Denuncias internacionales
La situación de Rivera había generado preocupación internacional en los últimos meses. En mayo de 2026, expertos de Naciones Unidas alertaron sobre informes que apuntaban a que personas desaparecidas forzadamente en Nicaragua pudieron haber muerto bajo custodia estatal en condiciones que podrían constituir tortura. Entre los casos mencionados figuraba el del líder indígena miskito.
En marzo pasado, el Departamento de Estado de Estados Unidos exigió al régimen sandinista la liberación de los presos políticos y manifestó preocupación especial por la situación de Rivera, considerado uno de los casos más graves dentro de la represión política en Nicaragua.
Amnistía Internacional declaró a Brooklyn Rivera “Preso de Conciencia” en diciembre de 2024 y exigió su liberación inmediata e incondicional. Mientras tanto, su hija, Tinniska Rivera, denunció durante meses desconocer el paradero y las condiciones reales de salud de su padre.

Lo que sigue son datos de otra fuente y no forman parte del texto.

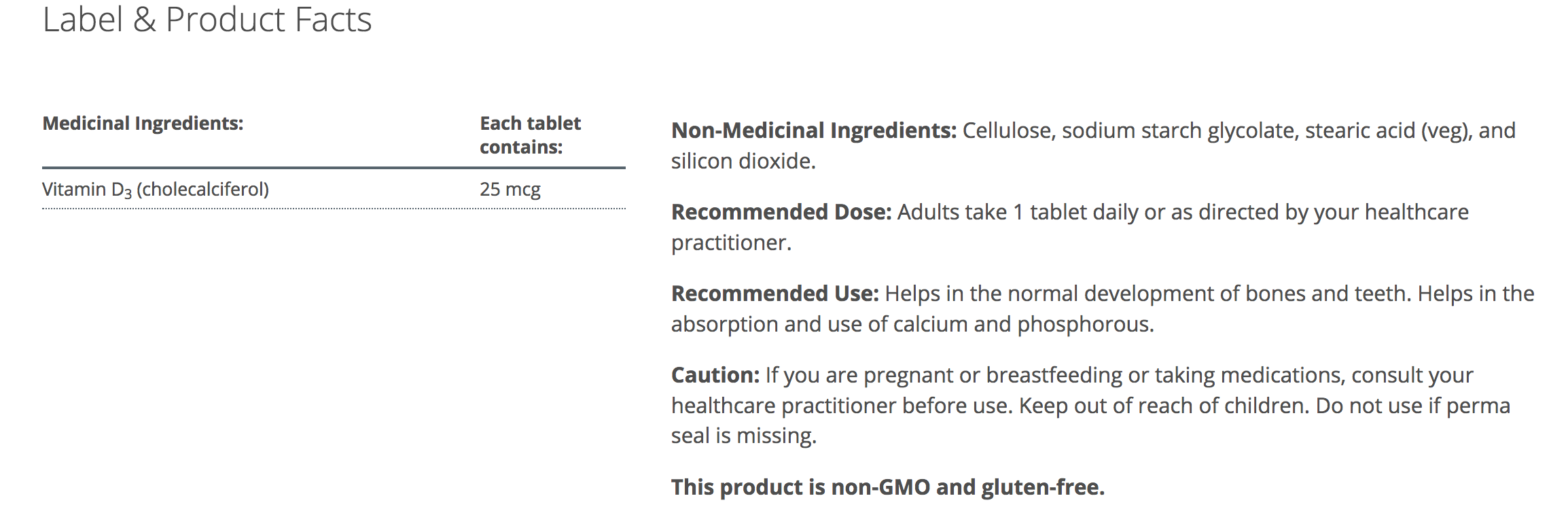Click the "25 mcg" amount cell
The height and width of the screenshot is (511, 1568).
pyautogui.click(x=510, y=189)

Rivera es una de las principales figuras históricas de la lucha indígena miskita en Nicaragua y fue diputado de la Asamblea Nacional antes de ser arrestado por la Policía nicaragüense en medio del aumento de la persecución política contra opositores, periodistas, religiosos y dirigentes sociales impulsada por el gobierno de Ortega y Murillo.